1996 novel by Lance Parkin

Cold Fusion is an original novel written by Lance Parkin and based on the long-running British science fiction television series Doctor Who. It features the Fifth Doctor, with Adric, Nyssa, and Tegan, immediately after Castrovalva. Also appearing is the Seventh Doctor, with Chris and Roz, from between the Virgin New Adventures novels Return of the Living Dad and The Death of Art. It was the only one of the Virgin Doctor Who novels to feature more than one Doctor.

==Notes==
The story deliberately contrasts the characterisation of the Fifth Doctor and of the Seventh Doctor in the Virgin New Adventures. In an interview for the BBC, in discussing Cold Fusion, Parkin described the character of Adric as "hopeless with Davison". Parkin has said he was writing a book about the Yugoslav Wars, that is a conflict "where horrible things are happening, and clearly there's a case for international intervention, but … well, there's no clear good guys and bad guys. And that was the idea of the book: two Doctors show up and they look at a situation like Yugoslavia/Syria and they, completely independently, perfectly sensibly, pick a side to support. And they pick different sides, so spend the book fighting each other." He also said he "was never happy with Cold Fusion. It was the second novel I wrote, and I always had the sense it had got away from me, but I'd never been able to explain why. My first, Just War, was very taut, serious, fine-tuned. Cold Fusion was always a lot more ramshackle."

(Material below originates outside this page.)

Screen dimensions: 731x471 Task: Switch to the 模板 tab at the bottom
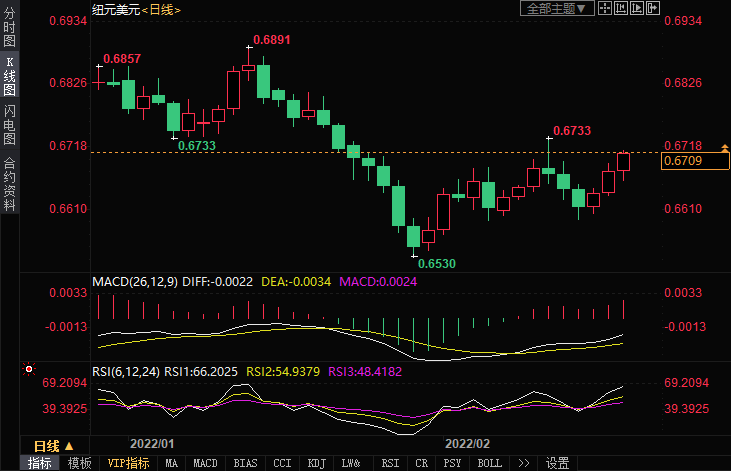point(79,463)
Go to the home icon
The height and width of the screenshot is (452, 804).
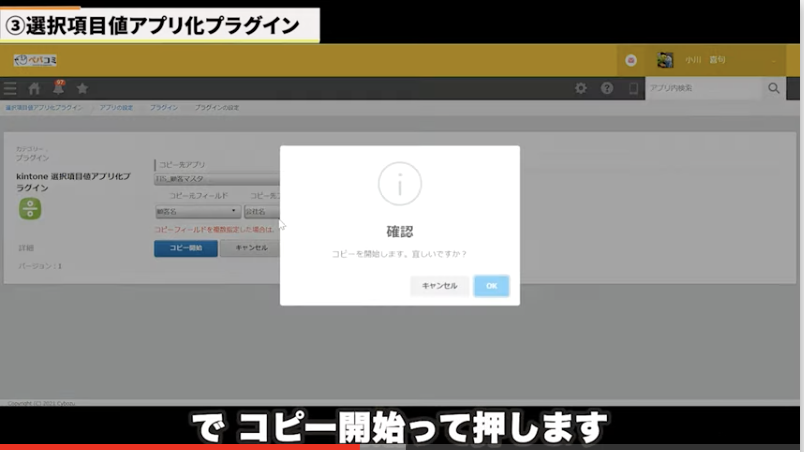pyautogui.click(x=34, y=89)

Cold Fusion includes many references to the Cartmel Masterplan which would be more fully explored in Lungbarrow. More is learned about the character of Patience in the BBC Past Doctor Adventures novel The Infinity Doctors, also by Lance Parkin. It is suggested that she is the Doctor's (or possibly The Other's) wife, but how she fits into normal continuity is deliberately not revealed.

Notably, this novel features a sequence in which the Doctor recalls his life on Gallifrey and in which this earlier Doctor has recently regenerated in a form heavily inferred to be one of the "Morbius Doctors" seen in the mind bending sequence of the serial The Brain of Morbius, specifically the incarnation which was represented by an image of Douglas Camfield. While it is inferred in this book to be an incarnation of the Doctor, the novel Lungbarrow suggests it may in fact be an incarnation of the Other.

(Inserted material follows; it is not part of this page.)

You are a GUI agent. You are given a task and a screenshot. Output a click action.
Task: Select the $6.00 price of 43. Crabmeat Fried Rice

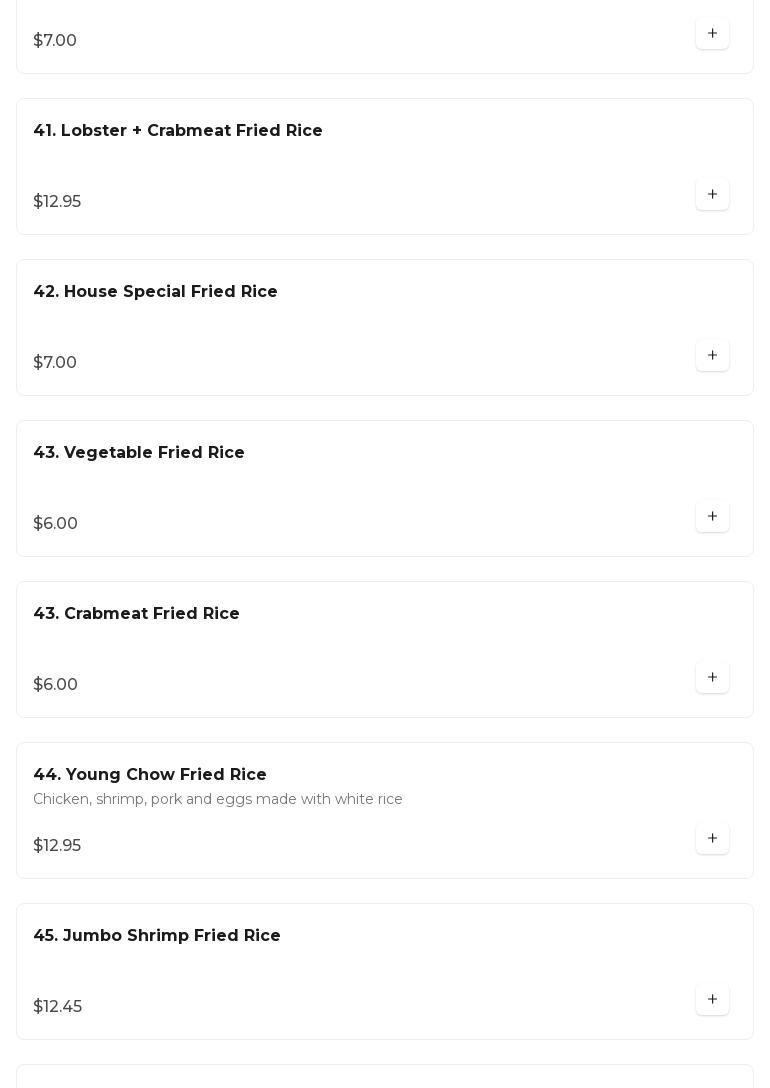click(x=56, y=685)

Names in the book are very similar to those of the main characters (and the actors) in the BBC comedy Terry and June, so the book includes a Medford, a Whitfield, a Scott, and a Terry and June.

==Reception==
Readers of Doctor Who Magazine gave the novel a rating of 76.69% (from 845 votes).

Empire magazine recommended the book if someone were to only read one Missing Adventure, describing it as "mind-bending sci-fi with the Fifth Doctor (and a cameo for the Seventh) and an inside-out TARDIS."

==Audio adaptation==
Big Finish Productions released an audio drama adaptation of the novel in December 2016. The release was announced in July 2016. It starred Peter Davison, Sylvester McCoy, Janet Fielding, Sarah Sutton and Matthew Waterhouse reprising their television roles as the Fifth and Seventh Doctors, Tegan Jovanka, Nyssa and Adric respectively. In addition, Yasmin Bannerman and Travis Oliver reprised their roles as the Seventh Doctor's companions Roz Forrester and Chris Cwej from Big Finish's adaptations of the New Adventures novels Damaged Goods and Original Sin. Christine Kavanagh plays the role of Patience.

Starburst gave the audio a mixed review, describing it as "an odd fish".